Aunque estaba robando la pasión de otro, quería más… Pero entonces, me dejé llevar por los celos y Elizabeth se separó de mí con un gemido.
—¿Qué pasa? —susurré, aunque sabía lo que había hecho.
—¡Me has mordido! —dijo.
—Ha sido… un arrebato de pasión. Elizabeth, lo siento mucho. ¿Te he hecho sangre?
Sabía también la respuesta a eso, porque tenía el leve sabor a hierro de la sangre en mi boca. Y por perverso que fuera, disfruté su delicioso sabor. Tenía su sangre dentro de mí. La sangre de mi amada.
—Toma mi pañuelo —dije con la voz quebrada.
Me tocó la cara con los dedos inquisitivamente y di un paso atrás.
—¿Konrad? —preguntó, como si no estuviera del todo segura.
—¿Quién iba a ser si no? —dije, intentando parecer un poco molesto—. Pero deberíamos separarnos. Todavía me siento sin fuerzas.
—Sí, claro, descansa. Yo esperaré aquí un poco más, para que no nos vea juntos ningún sirviente.

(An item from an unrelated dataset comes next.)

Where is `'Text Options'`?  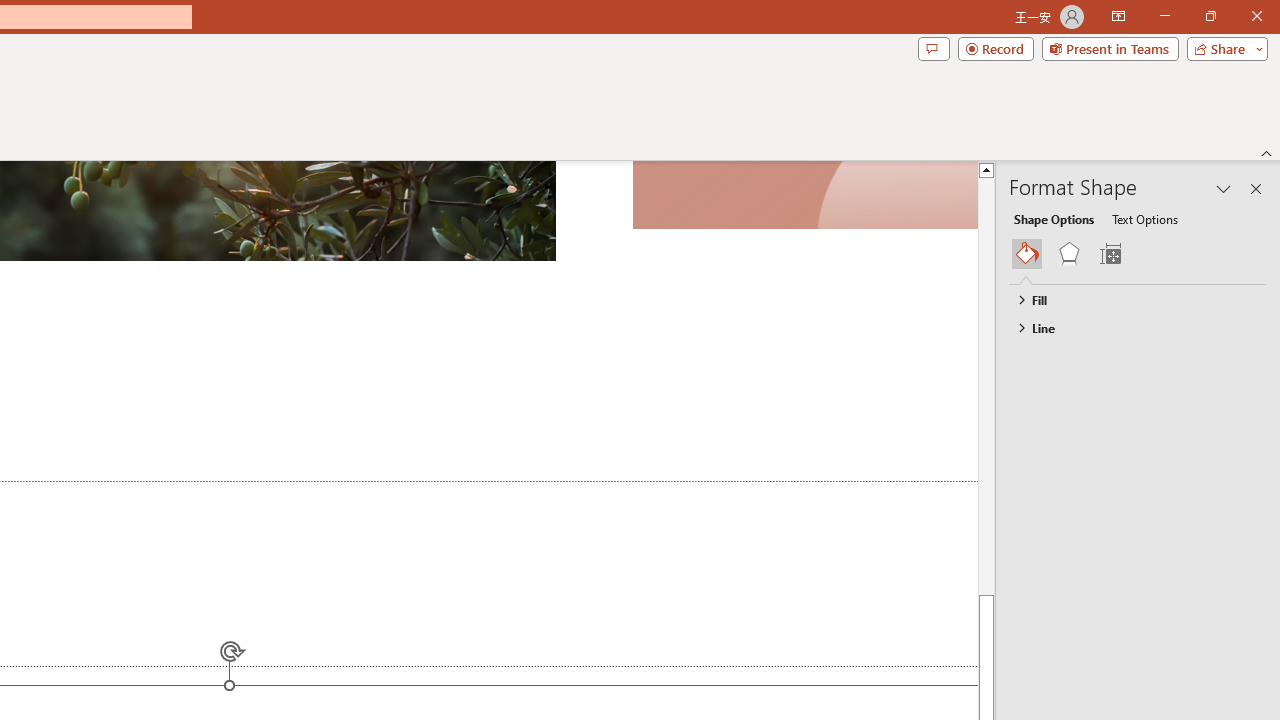
'Text Options' is located at coordinates (1144, 218).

Apreté su mano por última vez y abandoné rápidamente la biblioteca, apresurándome por el pasillo mal iluminado hasta mi cuarto.
Al día siguiente en el desayuno me senté frente a Konrad y acababa de empezar a comer cuando Elizabeth entró resuelta en la sala.
—Se te debe de haber caído esto, Víctor —dijo con indiferencia. Al pasar junto a mi silla, tiró en mis piernas un pañuelo. En él había una mancha con su sangre.
Y junto a ella, mis iniciales: V. F.
Qué estúpido había sido.
Elizabeth lo sabía.
No me miró a los ojos en todo el desayuno.
Pero no me arrepentí ni por un segundo de haber robado aquel beso.